> _Work instructions_
Output every entry exactly as given.

[Dataset excerpts]

----------------------------------------

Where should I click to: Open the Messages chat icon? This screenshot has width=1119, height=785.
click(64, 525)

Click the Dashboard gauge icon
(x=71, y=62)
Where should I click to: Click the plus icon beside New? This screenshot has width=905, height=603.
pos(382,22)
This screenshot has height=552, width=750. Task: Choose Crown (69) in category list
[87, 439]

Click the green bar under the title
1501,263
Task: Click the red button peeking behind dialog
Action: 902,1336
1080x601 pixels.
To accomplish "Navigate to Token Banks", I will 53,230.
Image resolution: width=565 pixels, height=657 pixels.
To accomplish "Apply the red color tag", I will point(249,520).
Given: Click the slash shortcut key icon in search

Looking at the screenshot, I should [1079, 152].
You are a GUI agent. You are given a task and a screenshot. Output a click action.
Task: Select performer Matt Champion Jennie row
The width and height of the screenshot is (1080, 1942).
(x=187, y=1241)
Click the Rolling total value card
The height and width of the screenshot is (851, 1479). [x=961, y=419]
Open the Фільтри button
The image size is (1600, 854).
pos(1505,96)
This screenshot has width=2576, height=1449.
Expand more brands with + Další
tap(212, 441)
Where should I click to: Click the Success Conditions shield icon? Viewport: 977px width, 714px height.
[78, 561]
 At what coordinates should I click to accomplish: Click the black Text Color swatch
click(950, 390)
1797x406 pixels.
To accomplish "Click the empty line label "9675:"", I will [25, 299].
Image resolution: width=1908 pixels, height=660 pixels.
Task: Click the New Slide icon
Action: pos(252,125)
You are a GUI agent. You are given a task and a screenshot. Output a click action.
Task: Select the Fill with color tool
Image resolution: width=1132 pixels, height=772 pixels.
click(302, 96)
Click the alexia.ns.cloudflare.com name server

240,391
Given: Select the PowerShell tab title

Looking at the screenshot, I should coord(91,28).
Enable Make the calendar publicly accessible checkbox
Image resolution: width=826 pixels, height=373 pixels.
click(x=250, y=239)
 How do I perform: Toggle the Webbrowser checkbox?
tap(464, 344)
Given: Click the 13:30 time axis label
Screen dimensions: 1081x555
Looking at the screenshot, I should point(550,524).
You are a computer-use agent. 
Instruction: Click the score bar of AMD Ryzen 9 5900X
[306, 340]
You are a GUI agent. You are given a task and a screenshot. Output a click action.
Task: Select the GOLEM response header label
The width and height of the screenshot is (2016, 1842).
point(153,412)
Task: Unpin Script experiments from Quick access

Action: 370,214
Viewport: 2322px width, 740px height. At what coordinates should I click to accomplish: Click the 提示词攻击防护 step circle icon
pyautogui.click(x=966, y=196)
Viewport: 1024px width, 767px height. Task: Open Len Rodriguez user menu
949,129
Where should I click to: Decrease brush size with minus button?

----------------------------------------

> _Response_
Where should I click to: Open the Messages chat icon? This screenshot has width=1119, height=785.
click(64, 525)

Click the Dashboard gauge icon
(x=71, y=62)
Where should I click to: Click the plus icon beside New? This screenshot has width=905, height=603.
pos(382,22)
This screenshot has height=552, width=750. Task: Choose Crown (69) in category list
[87, 439]

Click the green bar under the title
1501,263
Task: Click the red button peeking behind dialog
Action: 902,1336
1080x601 pixels.
To accomplish "Navigate to Token Banks", I will 53,230.
Image resolution: width=565 pixels, height=657 pixels.
To accomplish "Apply the red color tag", I will point(249,520).
Given: Click the slash shortcut key icon in search

Looking at the screenshot, I should [1079, 152].
You are a GUI agent. You are given a task and a screenshot. Output a click action.
Task: Select performer Matt Champion Jennie row
The width and height of the screenshot is (1080, 1942).
(x=187, y=1241)
Click the Rolling total value card
The height and width of the screenshot is (851, 1479). [x=961, y=419]
Open the Фільтри button
The image size is (1600, 854).
pos(1505,96)
This screenshot has width=2576, height=1449.
Expand more brands with + Další
tap(212, 441)
Where should I click to: Click the Success Conditions shield icon? Viewport: 977px width, 714px height.
[78, 561]
 At what coordinates should I click to accomplish: Click the black Text Color swatch
click(950, 390)
1797x406 pixels.
To accomplish "Click the empty line label "9675:"", I will [25, 299].
Image resolution: width=1908 pixels, height=660 pixels.
Task: Click the New Slide icon
Action: pos(252,125)
You are a GUI agent. You are given a task and a screenshot. Output a click action.
Task: Select the Fill with color tool
Image resolution: width=1132 pixels, height=772 pixels.
click(302, 96)
Click the alexia.ns.cloudflare.com name server

240,391
Given: Select the PowerShell tab title

Looking at the screenshot, I should coord(91,28).
Enable Make the calendar publicly accessible checkbox
Image resolution: width=826 pixels, height=373 pixels.
click(x=250, y=239)
 How do I perform: Toggle the Webbrowser checkbox?
tap(464, 344)
Given: Click the 13:30 time axis label
Screen dimensions: 1081x555
Looking at the screenshot, I should point(550,524).
You are a computer-use agent. 
Instruction: Click the score bar of AMD Ryzen 9 5900X
[306, 340]
You are a GUI agent. You are given a task and a screenshot. Output a click action.
Task: Select the GOLEM response header label
The width and height of the screenshot is (2016, 1842).
point(153,412)
Task: Unpin Script experiments from Quick access

Action: 370,214
Viewport: 2322px width, 740px height. At what coordinates should I click to accomplish: Click the 提示词攻击防护 step circle icon
pyautogui.click(x=966, y=196)
Viewport: 1024px width, 767px height. Task: Open Len Rodriguez user menu
949,129
Where should I click to: Decrease brush size with minus button?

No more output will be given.